The Senate has some negotiating room to increase the SALT cap. The bill, per Senate rules, can lose up to $1.5 trillion over a decade. But a new estimate from the non-partisan Joint Committee on Taxation, found the legislation only costs $441 billion over 10 years — after deploying a budget gimmick that assumes the $3.8 trillion cost of extending Trump’s first-term tax cuts cost nothing.

Rules battles

Democrats are locked out of the deal-making, with Trump able to pass his agenda on Republican votes alone. But they have been able to use arcane Senate rules to successfully challenge and strike some provisions from the bill if the Senate parliamentarian declares the measures aren’t sufficiently related to taxes, spending or the budget.

The parliamentarian blocked a provision that would make it harder for judges to hold Trump administration officials in contempt for failing to abide by rulings. Democrats were able to eliminate measures that would curb some Supplemental Nutrition Assistance Program benefits. Provisions to strip funding from the Consumer Financial Protection Bureau and cut Federal Reserve employee salaries were also tossed out.

Late Sunday Democrats announced Senate Parliamentarian Elizabeth MacDonough had thrown out provisions related to the federal workforce, including a plan scaling back civil service protections for federal workers and a measure that would allow the president to eliminate agencies without approval from Congress. 

She also ruled that a provision forcing the U.S. Postal Service to sell off all its electric vehicles must be removed from the bill. USPS in 2021 inked a $482 million contract with Oshkosh Defense to deliver as many as 165,000 electric vehicles over 10 years. 

The parliamentarian has permitted Republicans to use the bill to pressure states not to regulate artificial intelligence by denying them funding for broadband Internet projects. That’s a watered-down version of a House proposal that would have blocked states from issuing AI regulations. That plan drew bipartisan criticism for overstepping states’ authority.
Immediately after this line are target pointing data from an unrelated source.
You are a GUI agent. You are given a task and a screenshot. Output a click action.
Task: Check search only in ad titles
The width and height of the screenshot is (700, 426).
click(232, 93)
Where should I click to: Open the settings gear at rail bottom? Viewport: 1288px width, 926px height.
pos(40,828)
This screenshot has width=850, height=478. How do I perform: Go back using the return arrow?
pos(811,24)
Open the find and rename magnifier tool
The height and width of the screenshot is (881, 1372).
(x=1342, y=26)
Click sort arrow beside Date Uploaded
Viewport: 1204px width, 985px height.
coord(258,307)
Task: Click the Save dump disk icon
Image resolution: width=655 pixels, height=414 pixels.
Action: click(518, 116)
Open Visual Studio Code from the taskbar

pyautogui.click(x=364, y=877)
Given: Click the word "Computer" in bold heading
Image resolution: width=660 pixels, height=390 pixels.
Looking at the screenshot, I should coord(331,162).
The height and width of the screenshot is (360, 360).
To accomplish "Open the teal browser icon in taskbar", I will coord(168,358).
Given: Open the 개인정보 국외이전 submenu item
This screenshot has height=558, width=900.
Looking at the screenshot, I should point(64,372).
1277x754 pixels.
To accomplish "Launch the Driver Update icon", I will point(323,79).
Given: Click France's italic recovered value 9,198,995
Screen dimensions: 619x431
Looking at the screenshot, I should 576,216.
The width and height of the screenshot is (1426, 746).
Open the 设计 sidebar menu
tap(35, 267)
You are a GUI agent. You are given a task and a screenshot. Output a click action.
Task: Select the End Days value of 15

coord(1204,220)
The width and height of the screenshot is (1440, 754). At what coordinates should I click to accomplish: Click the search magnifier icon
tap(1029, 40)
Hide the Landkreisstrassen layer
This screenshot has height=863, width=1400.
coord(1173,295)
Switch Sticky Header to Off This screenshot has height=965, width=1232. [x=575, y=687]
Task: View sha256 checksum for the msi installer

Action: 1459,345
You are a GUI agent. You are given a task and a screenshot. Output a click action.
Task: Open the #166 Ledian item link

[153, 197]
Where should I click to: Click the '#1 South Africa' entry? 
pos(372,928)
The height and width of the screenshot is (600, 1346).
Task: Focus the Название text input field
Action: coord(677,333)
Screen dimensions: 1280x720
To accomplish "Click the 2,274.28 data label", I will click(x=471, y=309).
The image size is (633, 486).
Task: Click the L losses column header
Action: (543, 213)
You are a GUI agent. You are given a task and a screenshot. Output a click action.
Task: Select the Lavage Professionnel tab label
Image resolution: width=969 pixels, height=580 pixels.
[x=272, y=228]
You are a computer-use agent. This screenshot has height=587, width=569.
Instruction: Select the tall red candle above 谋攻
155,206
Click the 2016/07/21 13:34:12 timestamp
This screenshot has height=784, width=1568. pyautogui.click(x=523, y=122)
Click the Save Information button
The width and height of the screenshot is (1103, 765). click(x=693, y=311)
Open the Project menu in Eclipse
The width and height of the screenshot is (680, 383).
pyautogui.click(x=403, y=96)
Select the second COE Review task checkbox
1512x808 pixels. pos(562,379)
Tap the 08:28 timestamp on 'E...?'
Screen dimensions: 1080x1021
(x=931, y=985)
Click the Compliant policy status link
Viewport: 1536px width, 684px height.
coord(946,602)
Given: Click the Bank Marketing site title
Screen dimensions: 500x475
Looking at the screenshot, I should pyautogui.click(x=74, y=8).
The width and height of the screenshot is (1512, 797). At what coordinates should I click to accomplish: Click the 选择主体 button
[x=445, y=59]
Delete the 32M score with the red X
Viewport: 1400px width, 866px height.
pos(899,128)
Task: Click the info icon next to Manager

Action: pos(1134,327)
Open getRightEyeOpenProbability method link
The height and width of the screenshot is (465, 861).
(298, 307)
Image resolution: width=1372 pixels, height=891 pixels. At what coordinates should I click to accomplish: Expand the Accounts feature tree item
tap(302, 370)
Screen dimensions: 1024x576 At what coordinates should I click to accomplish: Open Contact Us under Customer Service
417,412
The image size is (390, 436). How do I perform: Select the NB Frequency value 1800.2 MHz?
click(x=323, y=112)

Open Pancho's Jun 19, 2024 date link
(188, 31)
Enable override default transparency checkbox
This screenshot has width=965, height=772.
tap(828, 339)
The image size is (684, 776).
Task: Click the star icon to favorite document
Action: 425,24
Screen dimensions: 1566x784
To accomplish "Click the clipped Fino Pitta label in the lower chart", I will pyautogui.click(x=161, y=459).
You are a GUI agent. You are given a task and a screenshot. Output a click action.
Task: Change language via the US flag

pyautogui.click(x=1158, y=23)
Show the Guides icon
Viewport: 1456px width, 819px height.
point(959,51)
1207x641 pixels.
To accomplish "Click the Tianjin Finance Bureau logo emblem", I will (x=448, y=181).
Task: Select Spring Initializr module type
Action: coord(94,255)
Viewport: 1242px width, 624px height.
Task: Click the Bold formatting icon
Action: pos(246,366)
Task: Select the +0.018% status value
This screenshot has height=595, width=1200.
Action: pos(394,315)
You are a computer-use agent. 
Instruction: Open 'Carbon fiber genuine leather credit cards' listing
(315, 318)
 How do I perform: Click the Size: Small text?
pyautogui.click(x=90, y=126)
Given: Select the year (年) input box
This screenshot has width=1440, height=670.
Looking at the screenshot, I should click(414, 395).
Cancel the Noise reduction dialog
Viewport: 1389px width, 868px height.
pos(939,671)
Democrats are also seeking to remove the Section 899 “revenge tax” on companies domiciled in countries with “unfair” tax regimes. That provision has stoked fears on Wall Street of capital flight from the U.S. That parliamentarian ruling could be released as soon as Monday.

The tax bill is the core of Trump’s economic agenda combined into a “big, beautiful bill.” The Senate version makes permanent individual and business tax breaks enacted in 2017, while adding new breaks for tipped and overtime workers, seniors and car-buyers. 

The bill would allow hundreds of billions of dollars in new spending for the military, border patrol and immigration enforcement. To partly pay for the revenue losses, the bill imposes new work and cost-sharing requirements for Medicaid and food stamps while cutting aid to students.

The measure would also avert a U.S. payment default as soon as August by raising the debt ceiling by $5 trillion.